TO BE DONE:
Format the lines from the line with "Task: Expand the 15 Seconds duration dropdown" up to and including the line with "coord(479,150)" as a JSON list of strings, one string per line, with blank lines left out.

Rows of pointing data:
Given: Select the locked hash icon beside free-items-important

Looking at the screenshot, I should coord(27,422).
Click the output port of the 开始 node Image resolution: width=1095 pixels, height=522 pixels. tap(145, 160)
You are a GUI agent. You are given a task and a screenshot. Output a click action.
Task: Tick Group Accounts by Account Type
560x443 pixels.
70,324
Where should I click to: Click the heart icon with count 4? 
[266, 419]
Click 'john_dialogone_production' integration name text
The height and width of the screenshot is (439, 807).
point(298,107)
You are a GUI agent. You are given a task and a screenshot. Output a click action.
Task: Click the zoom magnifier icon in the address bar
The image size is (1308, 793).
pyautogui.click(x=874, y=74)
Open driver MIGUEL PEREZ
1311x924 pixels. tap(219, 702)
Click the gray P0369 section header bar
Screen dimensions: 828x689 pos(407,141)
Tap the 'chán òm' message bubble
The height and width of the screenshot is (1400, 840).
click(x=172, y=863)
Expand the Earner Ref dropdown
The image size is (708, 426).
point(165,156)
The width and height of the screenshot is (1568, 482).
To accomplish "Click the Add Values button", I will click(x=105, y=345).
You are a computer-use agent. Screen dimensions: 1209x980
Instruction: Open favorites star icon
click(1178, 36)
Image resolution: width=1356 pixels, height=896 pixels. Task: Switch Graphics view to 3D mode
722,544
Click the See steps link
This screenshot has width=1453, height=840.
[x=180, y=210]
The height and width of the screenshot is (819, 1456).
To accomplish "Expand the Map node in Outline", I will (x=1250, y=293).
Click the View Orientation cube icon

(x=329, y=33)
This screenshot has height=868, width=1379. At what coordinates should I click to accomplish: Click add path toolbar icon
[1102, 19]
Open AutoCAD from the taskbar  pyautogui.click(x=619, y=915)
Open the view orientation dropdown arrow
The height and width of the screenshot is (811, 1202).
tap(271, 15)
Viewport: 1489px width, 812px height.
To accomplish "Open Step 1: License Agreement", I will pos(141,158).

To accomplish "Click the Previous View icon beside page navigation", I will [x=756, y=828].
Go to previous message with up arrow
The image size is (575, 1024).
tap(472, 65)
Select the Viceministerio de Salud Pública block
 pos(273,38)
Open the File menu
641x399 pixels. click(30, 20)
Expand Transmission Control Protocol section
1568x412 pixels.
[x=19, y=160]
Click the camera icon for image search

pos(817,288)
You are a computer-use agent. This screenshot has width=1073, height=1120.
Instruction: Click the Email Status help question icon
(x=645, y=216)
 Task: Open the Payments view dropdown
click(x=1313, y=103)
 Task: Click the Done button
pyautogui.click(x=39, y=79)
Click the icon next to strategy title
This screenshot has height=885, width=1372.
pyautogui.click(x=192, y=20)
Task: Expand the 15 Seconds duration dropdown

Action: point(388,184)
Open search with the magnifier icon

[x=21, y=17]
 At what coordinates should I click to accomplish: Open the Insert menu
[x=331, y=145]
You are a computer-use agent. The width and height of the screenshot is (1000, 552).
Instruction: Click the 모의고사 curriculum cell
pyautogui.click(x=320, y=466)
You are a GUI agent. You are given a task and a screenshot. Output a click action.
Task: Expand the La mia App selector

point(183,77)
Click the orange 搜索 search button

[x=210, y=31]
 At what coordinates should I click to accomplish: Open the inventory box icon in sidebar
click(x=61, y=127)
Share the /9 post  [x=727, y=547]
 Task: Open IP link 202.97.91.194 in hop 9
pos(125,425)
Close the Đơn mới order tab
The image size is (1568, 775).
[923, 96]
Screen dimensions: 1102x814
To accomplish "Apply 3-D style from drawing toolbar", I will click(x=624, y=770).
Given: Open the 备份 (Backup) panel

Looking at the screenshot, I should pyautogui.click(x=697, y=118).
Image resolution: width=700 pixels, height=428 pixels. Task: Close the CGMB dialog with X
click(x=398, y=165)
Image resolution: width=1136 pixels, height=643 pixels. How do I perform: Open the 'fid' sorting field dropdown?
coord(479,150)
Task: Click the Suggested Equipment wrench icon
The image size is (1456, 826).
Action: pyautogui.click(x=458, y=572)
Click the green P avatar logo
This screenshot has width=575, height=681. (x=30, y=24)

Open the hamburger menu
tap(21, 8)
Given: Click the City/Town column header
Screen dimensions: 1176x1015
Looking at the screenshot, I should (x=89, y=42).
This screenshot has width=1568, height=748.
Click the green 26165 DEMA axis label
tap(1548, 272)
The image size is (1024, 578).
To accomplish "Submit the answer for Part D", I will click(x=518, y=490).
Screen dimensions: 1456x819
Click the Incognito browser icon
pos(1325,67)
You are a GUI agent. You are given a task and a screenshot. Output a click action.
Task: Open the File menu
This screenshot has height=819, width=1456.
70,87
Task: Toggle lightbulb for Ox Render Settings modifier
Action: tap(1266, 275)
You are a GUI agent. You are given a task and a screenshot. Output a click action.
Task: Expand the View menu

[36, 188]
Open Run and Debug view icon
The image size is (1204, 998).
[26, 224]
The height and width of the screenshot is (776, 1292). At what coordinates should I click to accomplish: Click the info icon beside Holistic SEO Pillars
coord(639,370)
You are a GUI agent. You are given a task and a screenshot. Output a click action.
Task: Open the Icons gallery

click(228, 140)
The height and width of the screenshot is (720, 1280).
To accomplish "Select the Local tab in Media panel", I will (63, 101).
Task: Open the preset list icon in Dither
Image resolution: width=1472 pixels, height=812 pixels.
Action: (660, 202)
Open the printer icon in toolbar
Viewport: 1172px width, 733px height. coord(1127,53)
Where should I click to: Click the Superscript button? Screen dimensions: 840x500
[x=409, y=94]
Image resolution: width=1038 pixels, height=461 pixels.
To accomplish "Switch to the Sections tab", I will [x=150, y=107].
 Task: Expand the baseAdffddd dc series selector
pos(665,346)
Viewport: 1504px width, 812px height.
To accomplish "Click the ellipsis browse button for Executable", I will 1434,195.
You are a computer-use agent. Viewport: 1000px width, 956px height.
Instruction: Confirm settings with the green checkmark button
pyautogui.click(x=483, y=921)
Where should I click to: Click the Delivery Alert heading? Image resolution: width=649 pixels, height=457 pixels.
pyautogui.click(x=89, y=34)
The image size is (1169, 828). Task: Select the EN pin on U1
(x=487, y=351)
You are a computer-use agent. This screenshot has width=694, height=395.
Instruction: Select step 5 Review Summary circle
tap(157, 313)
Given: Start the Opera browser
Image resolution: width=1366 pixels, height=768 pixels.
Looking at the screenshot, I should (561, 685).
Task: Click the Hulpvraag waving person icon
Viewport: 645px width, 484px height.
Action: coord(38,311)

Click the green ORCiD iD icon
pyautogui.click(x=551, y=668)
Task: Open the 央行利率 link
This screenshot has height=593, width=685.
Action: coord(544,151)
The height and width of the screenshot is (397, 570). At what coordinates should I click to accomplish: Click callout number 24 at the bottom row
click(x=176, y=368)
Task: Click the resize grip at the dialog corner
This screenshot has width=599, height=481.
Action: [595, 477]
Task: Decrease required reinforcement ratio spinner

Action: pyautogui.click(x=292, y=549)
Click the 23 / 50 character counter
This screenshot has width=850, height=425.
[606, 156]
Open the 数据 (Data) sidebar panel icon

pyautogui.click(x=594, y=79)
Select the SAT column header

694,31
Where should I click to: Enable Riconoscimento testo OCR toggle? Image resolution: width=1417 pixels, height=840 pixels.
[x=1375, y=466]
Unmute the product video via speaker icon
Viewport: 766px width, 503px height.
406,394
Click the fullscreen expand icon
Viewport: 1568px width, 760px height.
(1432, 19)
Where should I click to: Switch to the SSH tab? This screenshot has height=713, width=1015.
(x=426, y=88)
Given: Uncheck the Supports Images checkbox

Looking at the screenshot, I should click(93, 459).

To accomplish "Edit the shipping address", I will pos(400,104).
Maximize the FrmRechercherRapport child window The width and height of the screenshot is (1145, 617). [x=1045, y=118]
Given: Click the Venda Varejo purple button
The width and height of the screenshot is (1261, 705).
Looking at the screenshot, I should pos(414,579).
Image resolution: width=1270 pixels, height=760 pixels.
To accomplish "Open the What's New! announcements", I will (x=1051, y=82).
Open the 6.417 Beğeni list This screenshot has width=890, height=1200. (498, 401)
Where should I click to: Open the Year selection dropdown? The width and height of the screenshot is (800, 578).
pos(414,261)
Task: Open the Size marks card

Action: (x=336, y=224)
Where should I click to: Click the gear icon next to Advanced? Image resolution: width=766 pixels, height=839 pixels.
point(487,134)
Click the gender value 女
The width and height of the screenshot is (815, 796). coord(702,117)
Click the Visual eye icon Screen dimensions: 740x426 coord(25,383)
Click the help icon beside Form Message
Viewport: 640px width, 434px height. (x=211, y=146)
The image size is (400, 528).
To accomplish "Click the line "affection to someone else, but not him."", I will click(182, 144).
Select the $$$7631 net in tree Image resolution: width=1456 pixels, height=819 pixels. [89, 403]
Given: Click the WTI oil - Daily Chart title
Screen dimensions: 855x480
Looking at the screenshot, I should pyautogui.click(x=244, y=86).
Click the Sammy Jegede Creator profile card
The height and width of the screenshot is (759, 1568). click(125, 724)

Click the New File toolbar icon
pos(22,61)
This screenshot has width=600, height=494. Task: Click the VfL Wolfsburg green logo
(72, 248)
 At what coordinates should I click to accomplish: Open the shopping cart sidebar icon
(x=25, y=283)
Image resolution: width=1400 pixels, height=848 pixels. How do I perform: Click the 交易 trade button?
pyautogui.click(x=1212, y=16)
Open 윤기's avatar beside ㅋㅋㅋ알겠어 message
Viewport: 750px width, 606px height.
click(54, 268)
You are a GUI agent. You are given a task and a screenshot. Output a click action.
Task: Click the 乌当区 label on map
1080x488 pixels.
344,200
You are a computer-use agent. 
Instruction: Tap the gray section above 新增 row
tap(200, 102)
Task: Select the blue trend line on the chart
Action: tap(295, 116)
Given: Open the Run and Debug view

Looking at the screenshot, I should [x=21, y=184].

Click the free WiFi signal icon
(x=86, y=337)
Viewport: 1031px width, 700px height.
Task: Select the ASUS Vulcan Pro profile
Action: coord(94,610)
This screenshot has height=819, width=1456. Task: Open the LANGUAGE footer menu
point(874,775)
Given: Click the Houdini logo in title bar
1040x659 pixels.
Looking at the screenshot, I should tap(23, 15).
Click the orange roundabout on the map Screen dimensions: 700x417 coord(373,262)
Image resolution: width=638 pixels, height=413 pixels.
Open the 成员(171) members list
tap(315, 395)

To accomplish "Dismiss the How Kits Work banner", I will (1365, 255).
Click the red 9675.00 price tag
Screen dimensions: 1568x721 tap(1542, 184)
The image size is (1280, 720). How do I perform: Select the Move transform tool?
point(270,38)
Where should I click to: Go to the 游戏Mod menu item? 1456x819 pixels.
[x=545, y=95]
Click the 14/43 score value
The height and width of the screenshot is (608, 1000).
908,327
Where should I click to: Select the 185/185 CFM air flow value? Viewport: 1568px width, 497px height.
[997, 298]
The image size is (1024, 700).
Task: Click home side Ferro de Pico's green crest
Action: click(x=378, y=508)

RESULT:
[
  "Task: Expand the 15 Seconds duration dropdown",
  "Action: point(388,184)",
  "Open search with the magnifier icon",
  "[x=21, y=17]",
  " At what coordinates should I click to accomplish: Open the Insert menu",
  "[x=331, y=145]",
  "You are a computer-use agent. The width and height of the screenshot is (1000, 552).",
  "Instruction: Click the 모의고사 curriculum cell",
  "pyautogui.click(x=320, y=466)",
  "You are a GUI agent. You are given a task and a screenshot. Output a click action.",
  "Task: Expand the La mia App selector",
  "point(183,77)",
  "Click the orange 搜索 search button",
  "[x=210, y=31]",
  " At what coordinates should I click to accomplish: Open the inventory box icon in sidebar",
  "click(x=61, y=127)",
  "Share the /9 post  [x=727, y=547]",
  " Task: Open IP link 202.97.91.194 in hop 9",
  "pos(125,425)",
  "Close the Đơn mới order tab",
  "The image size is (1568, 775).",
  "[923, 96]",
  "Screen dimensions: 1102x814",
  "To accomplish \"Apply 3-D style from drawing toolbar\", I will click(x=624, y=770).",
  "Given: Open the 备份 (Backup) panel",
  "Looking at the screenshot, I should pyautogui.click(x=697, y=118).",
  "Image resolution: width=700 pixels, height=428 pixels. Task: Close the CGMB dialog with X",
  "click(x=398, y=165)",
  "Image resolution: width=1136 pixels, height=643 pixels. How do I perform: Open the 'fid' sorting field dropdown?",
  "coord(479,150)"
]